=== DATA TO EXAMINE ===
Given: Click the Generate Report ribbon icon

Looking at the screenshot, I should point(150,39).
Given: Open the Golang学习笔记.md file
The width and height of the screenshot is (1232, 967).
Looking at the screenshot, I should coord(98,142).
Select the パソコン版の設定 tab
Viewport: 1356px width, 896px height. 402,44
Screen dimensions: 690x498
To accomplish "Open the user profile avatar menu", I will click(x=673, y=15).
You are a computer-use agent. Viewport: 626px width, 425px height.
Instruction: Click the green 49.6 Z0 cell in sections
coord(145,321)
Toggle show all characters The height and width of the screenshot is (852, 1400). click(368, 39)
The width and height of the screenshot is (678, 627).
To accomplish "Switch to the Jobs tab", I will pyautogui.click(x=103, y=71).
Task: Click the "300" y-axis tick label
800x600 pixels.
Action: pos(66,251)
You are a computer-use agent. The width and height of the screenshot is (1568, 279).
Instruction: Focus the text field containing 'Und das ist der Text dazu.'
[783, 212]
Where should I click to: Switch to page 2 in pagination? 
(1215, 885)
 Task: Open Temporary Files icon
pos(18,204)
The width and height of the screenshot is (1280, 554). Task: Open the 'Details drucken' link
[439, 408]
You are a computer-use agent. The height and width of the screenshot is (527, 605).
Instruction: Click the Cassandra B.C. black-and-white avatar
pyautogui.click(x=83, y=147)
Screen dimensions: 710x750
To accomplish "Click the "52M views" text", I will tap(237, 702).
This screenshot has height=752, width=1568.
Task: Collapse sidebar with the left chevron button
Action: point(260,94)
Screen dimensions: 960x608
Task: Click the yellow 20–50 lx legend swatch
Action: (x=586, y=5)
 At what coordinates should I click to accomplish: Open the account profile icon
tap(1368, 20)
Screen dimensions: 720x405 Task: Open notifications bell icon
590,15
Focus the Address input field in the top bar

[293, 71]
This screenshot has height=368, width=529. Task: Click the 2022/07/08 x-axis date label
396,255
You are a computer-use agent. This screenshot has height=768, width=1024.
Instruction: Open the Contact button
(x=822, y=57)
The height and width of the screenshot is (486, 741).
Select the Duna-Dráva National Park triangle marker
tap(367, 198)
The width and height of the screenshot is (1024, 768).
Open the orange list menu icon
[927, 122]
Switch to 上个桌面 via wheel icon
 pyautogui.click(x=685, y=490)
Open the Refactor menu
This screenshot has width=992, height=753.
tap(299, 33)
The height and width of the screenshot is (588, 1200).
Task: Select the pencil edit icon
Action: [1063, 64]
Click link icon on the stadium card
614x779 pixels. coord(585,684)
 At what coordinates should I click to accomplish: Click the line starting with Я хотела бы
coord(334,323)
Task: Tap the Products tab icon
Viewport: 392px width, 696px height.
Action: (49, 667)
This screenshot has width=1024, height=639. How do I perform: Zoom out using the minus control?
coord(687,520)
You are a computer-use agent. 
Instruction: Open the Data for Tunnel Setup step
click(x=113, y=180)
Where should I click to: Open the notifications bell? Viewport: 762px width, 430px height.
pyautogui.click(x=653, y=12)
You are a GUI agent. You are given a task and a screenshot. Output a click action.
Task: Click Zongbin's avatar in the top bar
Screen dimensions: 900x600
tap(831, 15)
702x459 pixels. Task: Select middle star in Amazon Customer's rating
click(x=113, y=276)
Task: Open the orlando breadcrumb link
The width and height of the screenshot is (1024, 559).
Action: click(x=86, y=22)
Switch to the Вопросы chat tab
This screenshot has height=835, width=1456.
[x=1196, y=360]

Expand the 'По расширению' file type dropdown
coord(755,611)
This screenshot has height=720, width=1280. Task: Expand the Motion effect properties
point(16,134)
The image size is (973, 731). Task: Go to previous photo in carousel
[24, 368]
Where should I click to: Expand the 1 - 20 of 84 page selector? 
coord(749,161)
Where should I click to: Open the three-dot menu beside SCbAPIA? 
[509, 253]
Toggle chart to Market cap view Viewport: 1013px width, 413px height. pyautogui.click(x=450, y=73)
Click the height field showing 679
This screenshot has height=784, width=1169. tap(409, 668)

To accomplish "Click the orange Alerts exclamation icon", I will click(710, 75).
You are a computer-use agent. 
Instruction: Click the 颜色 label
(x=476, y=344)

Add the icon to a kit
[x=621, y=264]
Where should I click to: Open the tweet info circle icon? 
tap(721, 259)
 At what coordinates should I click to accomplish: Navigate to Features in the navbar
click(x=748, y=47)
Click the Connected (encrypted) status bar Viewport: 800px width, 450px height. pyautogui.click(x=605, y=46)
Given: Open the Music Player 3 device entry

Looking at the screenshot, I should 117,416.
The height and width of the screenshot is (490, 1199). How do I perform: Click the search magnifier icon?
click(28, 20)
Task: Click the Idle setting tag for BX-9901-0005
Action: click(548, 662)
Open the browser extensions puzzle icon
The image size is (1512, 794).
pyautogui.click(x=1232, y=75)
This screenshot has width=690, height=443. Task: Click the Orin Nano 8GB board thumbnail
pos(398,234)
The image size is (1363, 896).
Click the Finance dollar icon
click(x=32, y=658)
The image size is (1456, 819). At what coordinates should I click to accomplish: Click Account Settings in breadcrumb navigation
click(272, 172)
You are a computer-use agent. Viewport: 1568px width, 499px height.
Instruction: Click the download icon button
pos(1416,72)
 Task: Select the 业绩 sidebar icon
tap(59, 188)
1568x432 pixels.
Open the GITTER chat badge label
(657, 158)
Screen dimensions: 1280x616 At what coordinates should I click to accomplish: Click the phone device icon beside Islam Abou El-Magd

=== WHAT IS NEEDED ===
The data should be written out again in full, exactly as it stands.

=== THE COMPLETED TASK ===
Given: Click the Generate Report ribbon icon

Looking at the screenshot, I should point(150,39).
Given: Open the Golang学习笔记.md file
The width and height of the screenshot is (1232, 967).
Looking at the screenshot, I should coord(98,142).
Select the パソコン版の設定 tab
Viewport: 1356px width, 896px height. 402,44
Screen dimensions: 690x498
To accomplish "Open the user profile avatar menu", I will click(x=673, y=15).
You are a computer-use agent. Viewport: 626px width, 425px height.
Instruction: Click the green 49.6 Z0 cell in sections
coord(145,321)
Toggle show all characters The height and width of the screenshot is (852, 1400). click(368, 39)
The width and height of the screenshot is (678, 627).
To accomplish "Switch to the Jobs tab", I will pyautogui.click(x=103, y=71).
Task: Click the "300" y-axis tick label
800x600 pixels.
Action: pos(66,251)
You are a computer-use agent. The width and height of the screenshot is (1568, 279).
Instruction: Focus the text field containing 'Und das ist der Text dazu.'
[783, 212]
Where should I click to: Switch to page 2 in pagination? 
(1215, 885)
 Task: Open Temporary Files icon
pos(18,204)
The width and height of the screenshot is (1280, 554). Task: Open the 'Details drucken' link
[439, 408]
You are a computer-use agent. The height and width of the screenshot is (527, 605).
Instruction: Click the Cassandra B.C. black-and-white avatar
pyautogui.click(x=83, y=147)
Screen dimensions: 710x750
To accomplish "Click the "52M views" text", I will tap(237, 702).
This screenshot has height=752, width=1568.
Task: Collapse sidebar with the left chevron button
Action: point(260,94)
Screen dimensions: 960x608
Task: Click the yellow 20–50 lx legend swatch
Action: (x=586, y=5)
 At what coordinates should I click to accomplish: Open the account profile icon
tap(1368, 20)
Screen dimensions: 720x405 Task: Open notifications bell icon
590,15
Focus the Address input field in the top bar

[293, 71]
This screenshot has height=368, width=529. Task: Click the 2022/07/08 x-axis date label
396,255
You are a computer-use agent. This screenshot has height=768, width=1024.
Instruction: Open the Contact button
(x=822, y=57)
The height and width of the screenshot is (486, 741).
Select the Duna-Dráva National Park triangle marker
tap(367, 198)
The width and height of the screenshot is (1024, 768).
Open the orange list menu icon
[927, 122]
Switch to 上个桌面 via wheel icon
 pyautogui.click(x=685, y=490)
Open the Refactor menu
This screenshot has width=992, height=753.
tap(299, 33)
The height and width of the screenshot is (588, 1200).
Task: Select the pencil edit icon
Action: [1063, 64]
Click link icon on the stadium card
614x779 pixels. coord(585,684)
 At what coordinates should I click to accomplish: Click the line starting with Я хотела бы
coord(334,323)
Task: Tap the Products tab icon
Viewport: 392px width, 696px height.
Action: (49, 667)
This screenshot has width=1024, height=639. How do I perform: Zoom out using the minus control?
coord(687,520)
You are a computer-use agent. 
Instruction: Open the Data for Tunnel Setup step
click(x=113, y=180)
Where should I click to: Open the notifications bell? Viewport: 762px width, 430px height.
pyautogui.click(x=653, y=12)
You are a GUI agent. You are given a task and a screenshot. Output a click action.
Task: Click Zongbin's avatar in the top bar
Screen dimensions: 900x600
tap(831, 15)
702x459 pixels. Task: Select middle star in Amazon Customer's rating
click(x=113, y=276)
Task: Open the orlando breadcrumb link
The width and height of the screenshot is (1024, 559).
Action: click(x=86, y=22)
Switch to the Вопросы chat tab
This screenshot has height=835, width=1456.
[x=1196, y=360]

Expand the 'По расширению' file type dropdown
coord(755,611)
This screenshot has height=720, width=1280. Task: Expand the Motion effect properties
point(16,134)
The image size is (973, 731). Task: Go to previous photo in carousel
[24, 368]
Where should I click to: Expand the 1 - 20 of 84 page selector? 
coord(749,161)
Where should I click to: Open the three-dot menu beside SCbAPIA? 
[509, 253]
Toggle chart to Market cap view Viewport: 1013px width, 413px height. pyautogui.click(x=450, y=73)
Click the height field showing 679
This screenshot has height=784, width=1169. tap(409, 668)

To accomplish "Click the orange Alerts exclamation icon", I will click(710, 75).
You are a computer-use agent. 
Instruction: Click the 颜色 label
(x=476, y=344)

Add the icon to a kit
[x=621, y=264]
Where should I click to: Open the tweet info circle icon? 
tap(721, 259)
 At what coordinates should I click to accomplish: Navigate to Features in the navbar
click(x=748, y=47)
Click the Connected (encrypted) status bar Viewport: 800px width, 450px height. pyautogui.click(x=605, y=46)
Given: Open the Music Player 3 device entry

Looking at the screenshot, I should 117,416.
The height and width of the screenshot is (490, 1199). How do I perform: Click the search magnifier icon?
click(28, 20)
Task: Click the Idle setting tag for BX-9901-0005
Action: click(548, 662)
Open the browser extensions puzzle icon
The image size is (1512, 794).
pyautogui.click(x=1232, y=75)
This screenshot has width=690, height=443. Task: Click the Orin Nano 8GB board thumbnail
pos(398,234)
The image size is (1363, 896).
Click the Finance dollar icon
click(x=32, y=658)
The image size is (1456, 819). At what coordinates should I click to accomplish: Click Account Settings in breadcrumb navigation
click(272, 172)
You are a computer-use agent. Viewport: 1568px width, 499px height.
Instruction: Click the download icon button
pos(1416,72)
 Task: Select the 业绩 sidebar icon
tap(59, 188)
1568x432 pixels.
Open the GITTER chat badge label
(657, 158)
Screen dimensions: 1280x616 At what coordinates should I click to accomplish: Click the phone device icon beside Islam Abou El-Magd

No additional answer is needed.